Ainsi s’achève la thèse d’Anthony Horrie : « Analyse de la notion de Décroissance sous l’angle de la théorie d’Économie Générale de Georges Bataille » (2019)

« Comme énoncé en introduction, ce travail aura notamment eu pour objet, au travers de l'interrogation sur la notion de décroissance, de mener une réflexion sur la question de l'économie dans son ensemble. »AH

Un choix crucial entre deux mondes, voilà comme le présente Horrie :

« En effet, pour appréhender la notion de décroissance, il nous aura fallu faire constamment état des deux mondes qui, selon nous, demeureront à jamais irréconciliables.
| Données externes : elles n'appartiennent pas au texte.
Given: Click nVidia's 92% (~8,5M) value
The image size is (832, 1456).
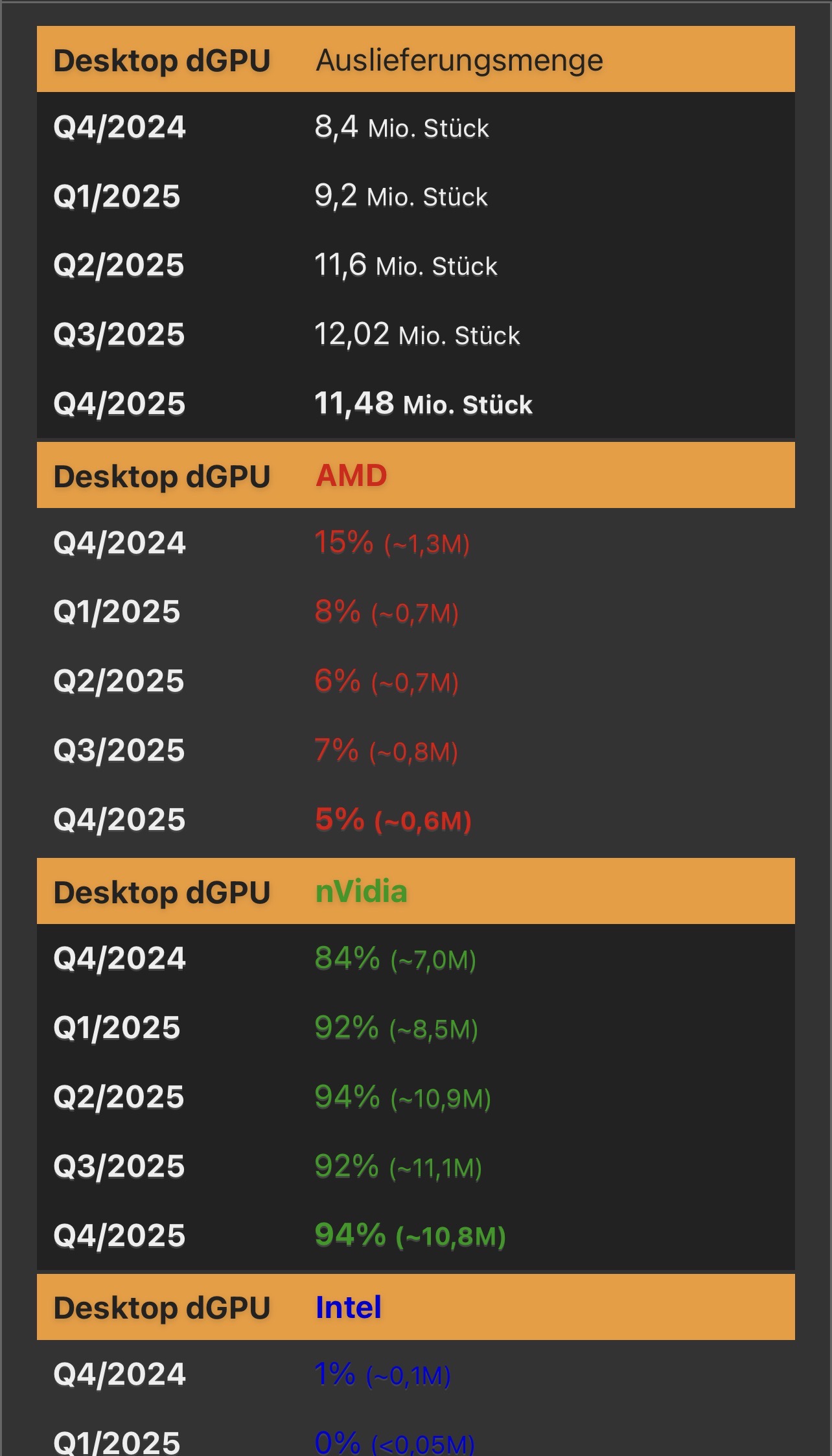Looking at the screenshot, I should pyautogui.click(x=397, y=1028).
Celui du savoir et celui du non-savoir. Celui de la discontinuité et celui de la continuité. Celui de l'acquisition et celui de la dépense. Celui de l'interdit et celui de la transgression. Celui de la transcendance et celui de l'immanence. Enfin, celui du temps (du primat de l'avenir sur le présent) et celui de l'instant. Tout en ayant eu de cesse de souligner que tout ce qui a trait au premier de ces deux mondes renverrait au profane et que tout ce qui a trait au second renverrait au sacré. En parallèle, le fait d'avoir pu introduire la question de la thermodynamique (du fait de la mise en perspective de l'approche de Bataille (1897-1962) avec celle de Georgescu-Roegen (1906-1994)) nous a permis de rapprocher (et même de faire découler) tout ce qui a trait au profane (qu'il s'agisse de l'acquisition, de l'interdit, du primat de l'avenir sur le présent et, même, en fin de compte, du savoir, de la discontinuité et de la transcendance) de tout ce qui touche à l'emploi utile de l'énergie (et/ou, plus généralement, de la basse entropie). »AH

Et là perce l’auteur de la « Part maudite »  (1949) :

« En ce sens, tout l'enjeu serait donc de savoir ne pas s'en tenir à cette logique de croissance. Soit, d'avoir la « sagesse » à un  moment donné d'y échapper, d'y faire défaut, de s'y soustraire. Cela : au travers de dépenses improductives. À cet égard, on a pu voir que tout ce qui pouvait nous faire passer d'une logique de « production/consommation » à celle – pour le moins alogique – de consumation était la transgression. »AH

Où l’on voit que cette question de décroissance est bien davantage qu’organiser une retraite en bon ordre, pour éviter une déroute, ce que suggérerait par exemple le déclin, pour ne pas dire la chute, du transport aérien depuis un an : il s’agit de choix fondamentaux, pouvant nous conduire vers des solutions « hardies » , comme celles qu’envisageaient Bataille, ou bien Georgescu- Roegen, et qui vont dans le sens de ce que nous recherchons ici, depuis un an :« C'est alors que, sur le plan des questions qui lui incombe, des solutions « hardies » pourraient émerger. En ce sens, c'est sans doute parce que Bataille adopta cette vision générale de l'économie qu'il put, par exemple, en arriver à cette idée que ce soient les excédents de production d'une économie comme celle des États-Unis d'Amérique qui puissent répondre à la pauvreté d'un pays comme celui l'Inde. De son côté, c'est sans doute conformément à sa vision du processus économique que Georgescu-Roegen put, par exemple, en arriver à émettre des idées comme celle de liberté de résidence des citoyens de notre « seule terre » . Suggérer une telle idée pourrait sembler faire preuve d’un certain angélisme. Sauf que cette proposition émane de quelqu'un qui, souscrivant en même temps pleinement à la vision héraclitéenne selon laquelle « Le conflit est bien le père et le roi de toutes choses » , aura notamment bel et bien soutenu l'idée de l'irréductibilité d'un conflit social au niveau des sociétés humaines...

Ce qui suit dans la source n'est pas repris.